M Azhar* and I Rusli

Malaysian Institute for Nuclear Technology Research (MINT), Bangi 43000 Malaysia and *University of Leicester, LE1 7RH UK
Back to Kews Plant Genome Size Meeting Papers

Abstract


    One of the promising strategies for banana improvement is through mutation induction that has been proven to alter one or more characteristics of plant cultivars, while retaining advantages of the original genotype. At the Malaysian Institute for Nuclear Technology Research (MINT), gamma irradiation for acute mutagenesis has been utilized with shoot tip cultures since 1992 through collaboration with other local universities, institutions and private companies. We targeted the improvement of a popular local desert banana, Pisang Berangan, with the aim of inducing genetic variations and further selection for disease tolerance, especially to Fusarium wilt. This approach is very important for vegetatively-propagated plants and sterile Musa accessions (2n = 3x = 33), which have a haploid 1C genome size of about 550 Mbp, since sexual reproduction is not available to recombine variation. Previous work done at different ploidy levels had shown that the most effective doses for the induction of useful mutations are between 20 and 60 Gy. Some selections of gamma-irradiated Pisang Berangan appeared promising for tolerance to Fusarium wilt, but screening and confirmation are needed.

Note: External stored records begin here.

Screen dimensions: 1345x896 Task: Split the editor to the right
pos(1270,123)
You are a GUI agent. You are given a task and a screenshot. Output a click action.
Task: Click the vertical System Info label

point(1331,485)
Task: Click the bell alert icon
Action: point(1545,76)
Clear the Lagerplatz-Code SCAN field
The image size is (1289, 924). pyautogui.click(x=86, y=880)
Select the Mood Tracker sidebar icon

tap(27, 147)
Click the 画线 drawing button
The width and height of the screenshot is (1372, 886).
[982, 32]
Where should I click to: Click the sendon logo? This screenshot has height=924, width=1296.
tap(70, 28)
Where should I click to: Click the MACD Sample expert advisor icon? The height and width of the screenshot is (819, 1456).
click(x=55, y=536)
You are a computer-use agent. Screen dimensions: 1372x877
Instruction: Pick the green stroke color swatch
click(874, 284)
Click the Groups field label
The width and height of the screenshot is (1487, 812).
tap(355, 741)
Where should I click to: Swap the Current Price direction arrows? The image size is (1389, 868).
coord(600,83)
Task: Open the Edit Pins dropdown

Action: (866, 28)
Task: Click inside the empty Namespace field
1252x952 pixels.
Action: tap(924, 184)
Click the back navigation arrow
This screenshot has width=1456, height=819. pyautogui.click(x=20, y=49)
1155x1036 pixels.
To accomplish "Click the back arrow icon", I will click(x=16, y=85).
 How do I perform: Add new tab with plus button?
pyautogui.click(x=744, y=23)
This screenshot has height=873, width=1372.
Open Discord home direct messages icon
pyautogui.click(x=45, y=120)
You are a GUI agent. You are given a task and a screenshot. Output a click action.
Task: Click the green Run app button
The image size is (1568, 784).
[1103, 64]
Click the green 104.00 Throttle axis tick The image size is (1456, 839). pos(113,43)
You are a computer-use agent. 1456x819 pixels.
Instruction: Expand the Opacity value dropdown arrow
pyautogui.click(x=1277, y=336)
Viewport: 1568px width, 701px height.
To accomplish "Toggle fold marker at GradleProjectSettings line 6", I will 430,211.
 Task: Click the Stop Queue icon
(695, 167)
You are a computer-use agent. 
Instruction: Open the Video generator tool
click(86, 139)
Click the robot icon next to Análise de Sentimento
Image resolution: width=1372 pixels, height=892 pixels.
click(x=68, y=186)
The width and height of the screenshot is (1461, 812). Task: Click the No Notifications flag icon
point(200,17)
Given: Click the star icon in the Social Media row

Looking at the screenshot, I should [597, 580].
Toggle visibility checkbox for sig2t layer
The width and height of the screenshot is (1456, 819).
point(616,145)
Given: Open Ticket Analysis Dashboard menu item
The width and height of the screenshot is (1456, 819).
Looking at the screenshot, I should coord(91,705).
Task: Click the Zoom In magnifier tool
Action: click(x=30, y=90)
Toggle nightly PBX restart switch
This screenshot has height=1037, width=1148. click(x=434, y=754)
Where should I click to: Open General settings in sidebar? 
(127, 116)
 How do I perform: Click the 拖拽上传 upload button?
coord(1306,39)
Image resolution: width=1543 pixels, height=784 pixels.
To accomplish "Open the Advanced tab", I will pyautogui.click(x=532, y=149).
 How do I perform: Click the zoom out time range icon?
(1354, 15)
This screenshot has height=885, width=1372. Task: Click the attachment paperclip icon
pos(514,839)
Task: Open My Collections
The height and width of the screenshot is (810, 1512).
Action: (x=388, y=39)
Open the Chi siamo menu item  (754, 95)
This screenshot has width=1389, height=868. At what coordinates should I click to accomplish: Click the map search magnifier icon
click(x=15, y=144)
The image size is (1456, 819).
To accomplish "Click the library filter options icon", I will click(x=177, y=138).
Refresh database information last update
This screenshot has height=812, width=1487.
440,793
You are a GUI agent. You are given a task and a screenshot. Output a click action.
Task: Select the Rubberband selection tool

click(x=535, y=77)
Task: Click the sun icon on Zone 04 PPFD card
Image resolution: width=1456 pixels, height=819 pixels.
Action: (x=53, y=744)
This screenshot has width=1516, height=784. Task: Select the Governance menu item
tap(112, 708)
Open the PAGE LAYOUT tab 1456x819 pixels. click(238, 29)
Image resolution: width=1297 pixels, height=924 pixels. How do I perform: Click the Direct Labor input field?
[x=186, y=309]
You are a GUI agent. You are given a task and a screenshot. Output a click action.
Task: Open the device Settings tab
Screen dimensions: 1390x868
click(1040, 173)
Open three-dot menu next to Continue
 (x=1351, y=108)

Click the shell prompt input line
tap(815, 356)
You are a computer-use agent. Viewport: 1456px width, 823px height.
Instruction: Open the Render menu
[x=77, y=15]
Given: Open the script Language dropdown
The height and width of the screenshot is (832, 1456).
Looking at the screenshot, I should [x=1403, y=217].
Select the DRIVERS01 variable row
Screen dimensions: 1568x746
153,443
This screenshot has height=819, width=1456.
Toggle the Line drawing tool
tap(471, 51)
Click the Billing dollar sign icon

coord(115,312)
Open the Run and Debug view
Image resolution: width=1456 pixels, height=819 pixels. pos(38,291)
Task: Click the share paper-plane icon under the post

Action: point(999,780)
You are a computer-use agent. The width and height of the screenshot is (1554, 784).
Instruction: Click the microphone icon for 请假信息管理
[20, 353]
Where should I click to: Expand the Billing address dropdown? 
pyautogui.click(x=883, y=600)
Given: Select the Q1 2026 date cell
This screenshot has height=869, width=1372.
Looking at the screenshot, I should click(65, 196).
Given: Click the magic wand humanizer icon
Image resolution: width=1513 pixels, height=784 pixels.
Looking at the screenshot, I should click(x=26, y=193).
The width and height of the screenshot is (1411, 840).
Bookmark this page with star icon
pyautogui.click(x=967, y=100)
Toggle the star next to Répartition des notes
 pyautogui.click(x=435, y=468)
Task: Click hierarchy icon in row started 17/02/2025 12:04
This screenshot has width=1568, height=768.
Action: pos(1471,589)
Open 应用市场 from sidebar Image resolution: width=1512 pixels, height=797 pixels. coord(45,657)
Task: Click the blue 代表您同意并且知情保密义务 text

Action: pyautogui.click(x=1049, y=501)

Consequently, by 2004 a new "Gamma Greenhouse" facility, which makes use of chronic irradiation, will be operated. It is considered to be more effective in recovering and producing useful mutants in comparison to acute irradiation. Isolation of mutants is necessary and is the first step in any breeding programme to provide advantageous material. However, in vitro mutagenesis of multi-cellular cells leads a high degree of chimerism, producing unstable mutants. Hence, there is an urgent need for a tool to identify mutants using molecular assisted markers,l as the promising mutants can be identified, propagated and screened at tissue culture level. Thus, the next step to be focussed upon is to exploit the large insert DNA libraries (BACs) for the genome study in order to search a universal marker(s).